Requirement:
Every entry must be copied word for word.

[Dataset entries]
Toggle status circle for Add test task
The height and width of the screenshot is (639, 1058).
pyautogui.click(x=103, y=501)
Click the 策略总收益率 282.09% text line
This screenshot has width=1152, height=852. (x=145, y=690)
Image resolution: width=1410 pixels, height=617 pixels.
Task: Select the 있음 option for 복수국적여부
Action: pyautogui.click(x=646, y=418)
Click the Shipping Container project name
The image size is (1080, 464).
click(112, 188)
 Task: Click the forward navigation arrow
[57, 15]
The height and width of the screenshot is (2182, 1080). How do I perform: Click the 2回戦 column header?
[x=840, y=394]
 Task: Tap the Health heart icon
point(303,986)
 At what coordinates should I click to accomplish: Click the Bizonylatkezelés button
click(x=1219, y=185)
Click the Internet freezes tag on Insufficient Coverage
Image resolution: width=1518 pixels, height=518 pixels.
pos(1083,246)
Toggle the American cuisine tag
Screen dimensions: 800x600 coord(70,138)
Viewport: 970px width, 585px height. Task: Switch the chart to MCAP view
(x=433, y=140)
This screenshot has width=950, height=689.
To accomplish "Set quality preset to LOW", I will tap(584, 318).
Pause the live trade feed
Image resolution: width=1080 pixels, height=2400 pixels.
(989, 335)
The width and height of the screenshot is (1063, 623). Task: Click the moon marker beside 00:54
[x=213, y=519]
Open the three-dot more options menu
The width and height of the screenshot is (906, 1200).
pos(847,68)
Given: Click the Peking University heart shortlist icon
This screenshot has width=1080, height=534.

Response box:
Toggle status circle for Add test task
The height and width of the screenshot is (639, 1058).
pyautogui.click(x=103, y=501)
Click the 策略总收益率 282.09% text line
This screenshot has width=1152, height=852. (x=145, y=690)
Image resolution: width=1410 pixels, height=617 pixels.
Task: Select the 있음 option for 복수국적여부
Action: pyautogui.click(x=646, y=418)
Click the Shipping Container project name
The image size is (1080, 464).
click(112, 188)
 Task: Click the forward navigation arrow
[57, 15]
The height and width of the screenshot is (2182, 1080). How do I perform: Click the 2回戦 column header?
[x=840, y=394]
 Task: Tap the Health heart icon
point(303,986)
 At what coordinates should I click to accomplish: Click the Bizonylatkezelés button
click(x=1219, y=185)
Click the Internet freezes tag on Insufficient Coverage
Image resolution: width=1518 pixels, height=518 pixels.
pos(1083,246)
Toggle the American cuisine tag
Screen dimensions: 800x600 coord(70,138)
Viewport: 970px width, 585px height. Task: Switch the chart to MCAP view
(x=433, y=140)
This screenshot has width=950, height=689.
To accomplish "Set quality preset to LOW", I will tap(584, 318).
Pause the live trade feed
Image resolution: width=1080 pixels, height=2400 pixels.
(989, 335)
The width and height of the screenshot is (1063, 623). Task: Click the moon marker beside 00:54
[x=213, y=519]
Open the three-dot more options menu
The width and height of the screenshot is (906, 1200).
pos(847,68)
Given: Click the Peking University heart shortlist icon
This screenshot has width=1080, height=534.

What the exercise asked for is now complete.